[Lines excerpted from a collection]
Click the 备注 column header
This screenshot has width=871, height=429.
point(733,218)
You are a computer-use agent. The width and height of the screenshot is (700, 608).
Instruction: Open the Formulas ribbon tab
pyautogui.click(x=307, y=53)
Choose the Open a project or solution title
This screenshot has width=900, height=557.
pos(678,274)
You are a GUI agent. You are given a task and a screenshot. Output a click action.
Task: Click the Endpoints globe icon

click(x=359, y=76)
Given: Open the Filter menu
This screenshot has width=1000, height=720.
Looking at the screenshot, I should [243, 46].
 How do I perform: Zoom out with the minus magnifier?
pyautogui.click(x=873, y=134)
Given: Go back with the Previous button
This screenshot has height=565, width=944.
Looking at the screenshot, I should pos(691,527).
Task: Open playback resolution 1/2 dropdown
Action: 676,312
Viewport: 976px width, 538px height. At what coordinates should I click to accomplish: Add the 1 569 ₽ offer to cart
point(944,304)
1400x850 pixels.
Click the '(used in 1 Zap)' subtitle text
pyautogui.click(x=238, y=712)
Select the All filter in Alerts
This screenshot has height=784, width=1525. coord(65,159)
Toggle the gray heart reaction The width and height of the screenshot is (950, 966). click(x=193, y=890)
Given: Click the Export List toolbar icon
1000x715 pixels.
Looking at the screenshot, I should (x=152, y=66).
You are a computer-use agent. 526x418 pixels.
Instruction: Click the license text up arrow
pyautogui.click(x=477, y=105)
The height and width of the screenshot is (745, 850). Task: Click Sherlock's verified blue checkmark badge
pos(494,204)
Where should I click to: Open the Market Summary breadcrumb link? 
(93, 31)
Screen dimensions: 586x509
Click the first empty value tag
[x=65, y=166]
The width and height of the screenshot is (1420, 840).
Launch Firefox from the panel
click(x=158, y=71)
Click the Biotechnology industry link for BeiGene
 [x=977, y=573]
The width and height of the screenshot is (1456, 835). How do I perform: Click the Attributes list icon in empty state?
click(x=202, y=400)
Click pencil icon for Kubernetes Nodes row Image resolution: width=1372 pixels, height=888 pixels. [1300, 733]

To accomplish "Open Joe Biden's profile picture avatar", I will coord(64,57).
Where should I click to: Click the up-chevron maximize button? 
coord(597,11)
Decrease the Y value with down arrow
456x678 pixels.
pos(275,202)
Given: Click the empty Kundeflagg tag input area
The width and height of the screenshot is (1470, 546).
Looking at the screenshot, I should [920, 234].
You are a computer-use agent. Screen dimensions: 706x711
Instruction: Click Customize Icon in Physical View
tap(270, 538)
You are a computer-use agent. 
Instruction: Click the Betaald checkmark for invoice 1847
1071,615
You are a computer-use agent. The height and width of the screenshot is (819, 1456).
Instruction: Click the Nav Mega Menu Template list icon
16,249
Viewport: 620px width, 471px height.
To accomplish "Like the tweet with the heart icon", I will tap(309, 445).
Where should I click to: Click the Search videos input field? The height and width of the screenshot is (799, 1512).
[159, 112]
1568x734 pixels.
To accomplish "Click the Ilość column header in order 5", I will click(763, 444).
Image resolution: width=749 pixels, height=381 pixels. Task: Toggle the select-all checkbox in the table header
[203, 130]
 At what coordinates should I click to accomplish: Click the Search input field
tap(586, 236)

Exercise aim: Format all of the lines above as a numbered list, leaving out any blank lines.

Reply:
1. Click the 备注 column header
2. This screenshot has width=871, height=429.
3. point(733,218)
4. You are a computer-use agent. The width and height of the screenshot is (700, 608).
5. Instruction: Open the Formulas ribbon tab
6. pyautogui.click(x=307, y=53)
7. Choose the Open a project or solution title
8. This screenshot has width=900, height=557.
9. pos(678,274)
10. You are a GUI agent. You are given a task and a screenshot. Output a click action.
11. Task: Click the Endpoints globe icon
12. click(x=359, y=76)
13. Given: Open the Filter menu
14. This screenshot has width=1000, height=720.
15. Looking at the screenshot, I should [243, 46].
16.  How do I perform: Zoom out with the minus magnifier?
17. pyautogui.click(x=873, y=134)
18. Given: Go back with the Previous button
19. This screenshot has height=565, width=944.
20. Looking at the screenshot, I should pos(691,527).
21. Task: Open playback resolution 1/2 dropdown
22. Action: 676,312
23. Viewport: 976px width, 538px height. At what coordinates should I click to accomplish: Add the 1 569 ₽ offer to cart
24. point(944,304)
25. 1400x850 pixels.
26. Click the '(used in 1 Zap)' subtitle text
27. pyautogui.click(x=238, y=712)
28. Select the All filter in Alerts
29. This screenshot has height=784, width=1525. coord(65,159)
30. Toggle the gray heart reaction The width and height of the screenshot is (950, 966). click(x=193, y=890)
31. Given: Click the Export List toolbar icon
32. 1000x715 pixels.
33. Looking at the screenshot, I should (x=152, y=66).
34. You are a computer-use agent. 526x418 pixels.
35. Instruction: Click the license text up arrow
36. pyautogui.click(x=477, y=105)
37. The height and width of the screenshot is (745, 850). Task: Click Sherlock's verified blue checkmark badge
38. pos(494,204)
39. Where should I click to: Open the Market Summary breadcrumb link? 
40. (93, 31)
41. Screen dimensions: 586x509
42. Click the first empty value tag
43. [x=65, y=166]
44. The width and height of the screenshot is (1420, 840).
45. Launch Firefox from the panel
46. click(x=158, y=71)
47. Click the Biotechnology industry link for BeiGene
48.  [x=977, y=573]
49. The width and height of the screenshot is (1456, 835). How do I perform: Click the Attributes list icon in empty state?
50. click(x=202, y=400)
51. Click pencil icon for Kubernetes Nodes row Image resolution: width=1372 pixels, height=888 pixels. [1300, 733]
52. To accomplish "Open Joe Biden's profile picture avatar", I will coord(64,57).
53. Where should I click to: Click the up-chevron maximize button? 
54. coord(597,11)
55. Decrease the Y value with down arrow
56. 456x678 pixels.
57. pos(275,202)
58. Given: Click the empty Kundeflagg tag input area
59. The width and height of the screenshot is (1470, 546).
60. Looking at the screenshot, I should [920, 234].
61. You are a computer-use agent. Screen dimensions: 706x711
62. Instruction: Click Customize Icon in Physical View
63. tap(270, 538)
64. You are a computer-use agent. 
65. Instruction: Click the Betaald checkmark for invoice 1847
66. 1071,615
67. You are a computer-use agent. The height and width of the screenshot is (819, 1456).
68. Instruction: Click the Nav Mega Menu Template list icon
69. 16,249
70. Viewport: 620px width, 471px height.
71. To accomplish "Like the tweet with the heart icon", I will tap(309, 445).
72. Where should I click to: Click the Search videos input field? The height and width of the screenshot is (799, 1512).
73. [159, 112]
74. 1568x734 pixels.
75. To accomplish "Click the Ilość column header in order 5", I will click(763, 444).
76. Image resolution: width=749 pixels, height=381 pixels. Task: Toggle the select-all checkbox in the table header
77. [203, 130]
78.  At what coordinates should I click to accomplish: Click the Search input field
79. tap(586, 236)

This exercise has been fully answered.